The scalp has a profuse blood supply to nourish the hair follicles. Even a small laceration of the scalp can cause severe blood loss. It is often difficult to stop the bleeding of a scalp wound because the arterial walls are attached to fibrous septa in the subcutaneous tissue (C layer) and are unable to contract or retract to allow blood clotting to take place. Local pressure applied to the scalp is the only satisfactory method of stopping the bleeding (see below). It is common for large areas of the scalp to be cut off the head as a

person is projected forward through the windshield in automobile accidents. Because of the profuse blood supply, it is often possible to replace large areas of scalp that are only hanging to the skull by a narrow pedicle. Appropriate vascular suturing reduces the chance of necrosis. The tension of the epicranial aponeurosis, produced by the tone of the

occipitofrontalis muscles, is important in all deep wounds of the scalp. If the aponeurosis has been divided, the wound will gape open. For satisfactory healing to take place, the opening in the aponeurosis must be closed with sutures.

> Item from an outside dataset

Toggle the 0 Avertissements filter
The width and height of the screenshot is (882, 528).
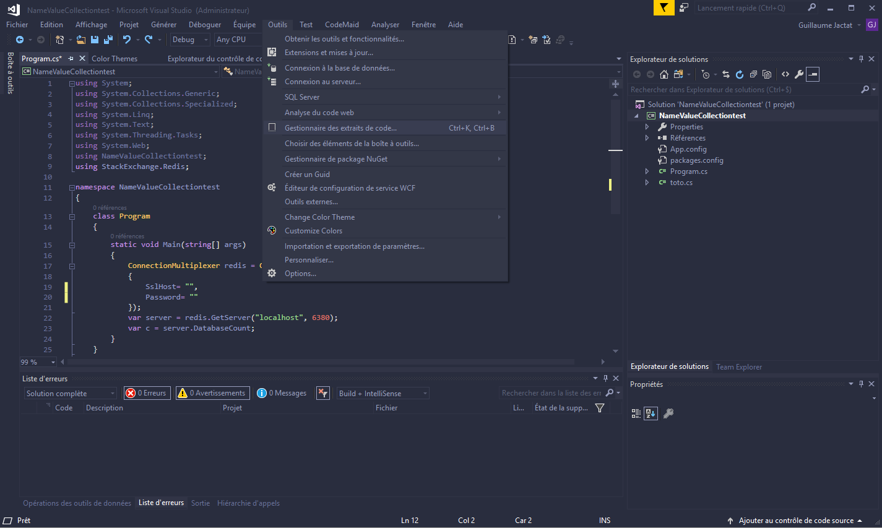tap(212, 393)
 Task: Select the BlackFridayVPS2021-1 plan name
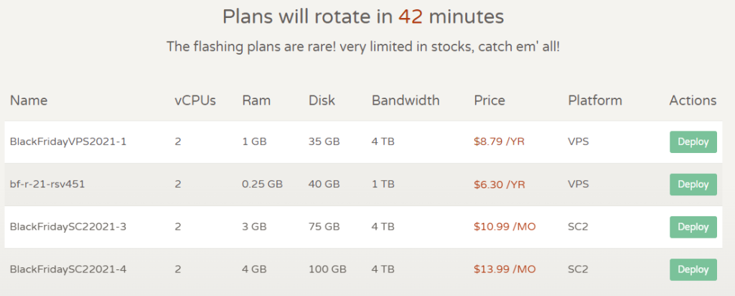[x=68, y=142]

Often, a wound caused by a blunt object such as a baseball bat closely

resembles an incised wound. This is because the scalp is split against the unyielding skull and the pull of the occipitofrontalis muscles causes a gaping wound. This anatomic fact may be of considerable forensic importance.

Life-Threatening Scalp Hemorrhage Note that all the superficial arteries supplying the scalp ascend from the faceand the neck. Thus, in an emergency situation, encircle the head just above the ears and eyebrows with a tie, shoelaces, or even a piece of string and tie it tight. Then, insert a pen, pencil, or stick into the loop and rotate it so that the tourniquet exerts pressure on the arteries.

Scalp Infections

Infections of the scalp tend to remain localized and are usually painful because of the abundant fibrous tissue in the subcutaneous layer. Occasionally, an infection of the scalp spreads by the emissary veins,

which are valveless, to the skull bones, causing osteomyelitis. Infected blood in the diploic veins may travel by the emissary veins farther into the venous sinuses and produce venous sinus thrombosis. Blood or pus may collect in the potential space deep to the epicranial

aponeurosis (the L layer of the scalp). It tends to spread over the skull, being limited in front by the orbital margin, behind by the nuchal lines, and laterally by the temporal lines. On the other hand, subperiosteal blood or pus is limited to one bone because of the attachment of the periosteum to the sutural ligaments.